### [EXCERTO CITADO]
Publicidade

As colecções do Museu Calouste Gulbenkian, em Lisboa, vão tornar-se itinerantes, com o objectivo de levar arte a vários pontos do país e reforçar a presença da fundação fora de portas. ‘Gulbenkian Itinerante’ é o nome da iniciativa que começa este sábado em Bragança e que até 2020 vai partilhar com várias localidades de norte a sul de Portugal a programação artística da instituição.

A iniciativa arranca com a exposição ‘Corpo e Paisagem’, em simultâneo no Centro de Arte Contemporânea Graça Morais de Bragança e no Espaço Miguel Torga, em Sabrosa, que junta obras da Colecção Moderna e peças adquiridas por Calouste Gulbenkian oriundas de países como a Síria, a Turquia ou o Japão.

Almada Negreiros, Paula Rego, Alberto Carneiro, Ana Vidigal, Rui Chafes, Stanislas Lépine e Thomas Weinberger são apenas alguns dos muitos artistas representados. Em declarações à agência Lusa, o curador da exposição, Jorge da Costa, compara esta iniciativa com o famoso programa das bibliotecas itinerantes, pois permite que “outros públicos, de norte a sul do país, tenham acesso à colecção do Museu Gulbenkian”.

### [DADOS GUARDADOS]
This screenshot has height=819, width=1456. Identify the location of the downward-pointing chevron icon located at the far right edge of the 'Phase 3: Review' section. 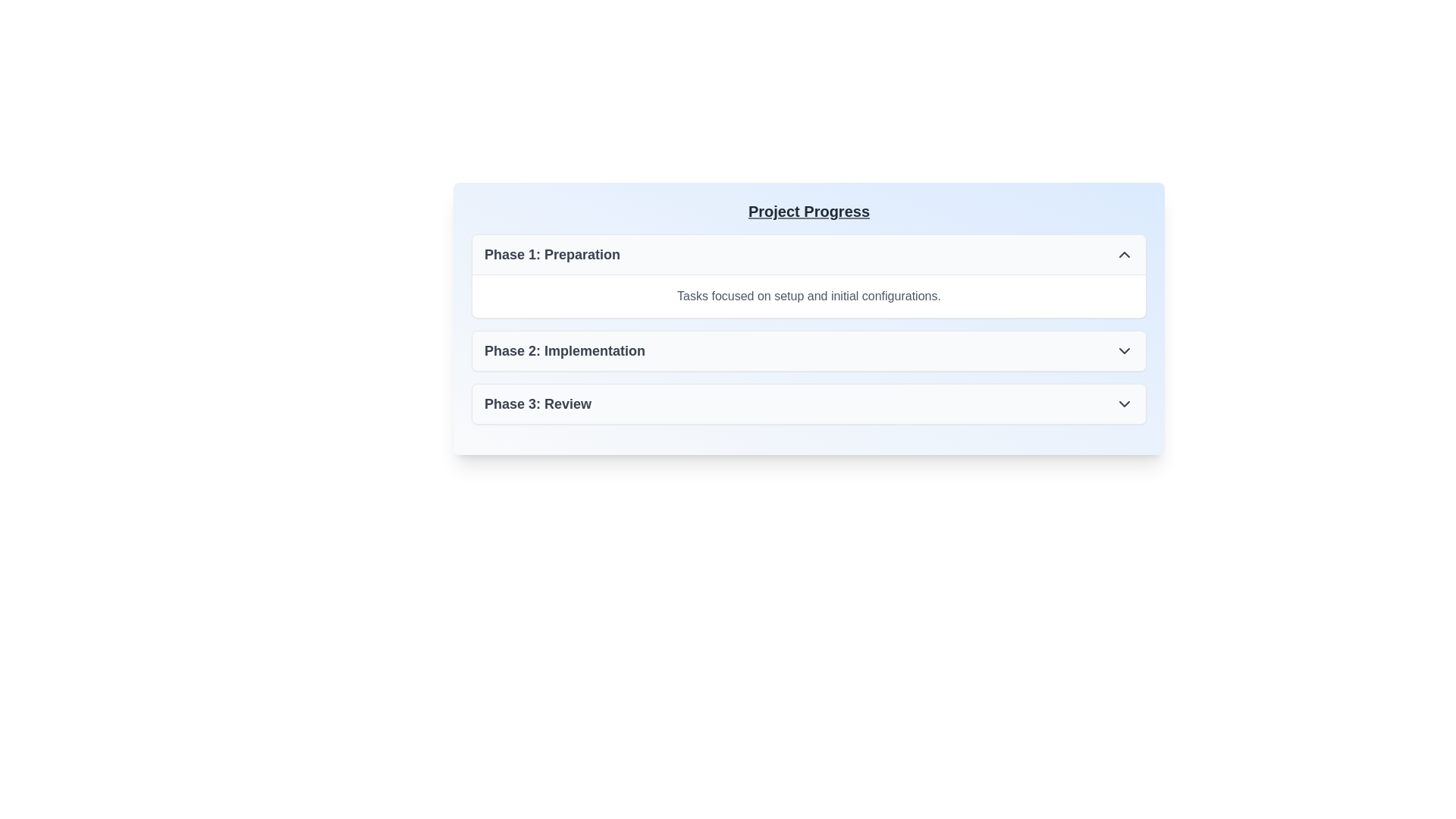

### [TAREFA]
Dê seguimento à notícia sobre a iniciativa Gulbenkian Itinerante, começando logo depois da última frase.

### [RESPOSTA]
A Calouste Gulbenkian quer, precisamente, mostrar as suas obras de arte pelo país, “alargando o acesso do público às colecções”, nomeadamente em regiões mais afastadas dos grandes centros e onde existam equipamentos culturais para acolher este espólio, sublinha o director-adjunto do Museu Calouste Gulbenkian, Nuno Vassallo e Silva. O responsável explica que não se trata de “um pacote feito que vai a todo o lado”, mas de “parcerias dinâmicas com a preocupação sempre de responder aos públicos locais”.

Depois de Bragança e Sabrosa, onde a mostra ‘Corpo e Paisagem’ fica patente até 24 de Março, a iniciativa ‘Gulbenkian Itinerante’ chega ao Museu de Portimão, com a exposição ‘Lugares, Paisagens, Viagens’, que vai permanecer até 3 de Março.

Segue-se o Centro de Artes de Sines, em Março, o Centro de Cultura Contemporânea de Castelo Branco, em Abril, e Palácio da Galeria, em Tavira, em Novembro.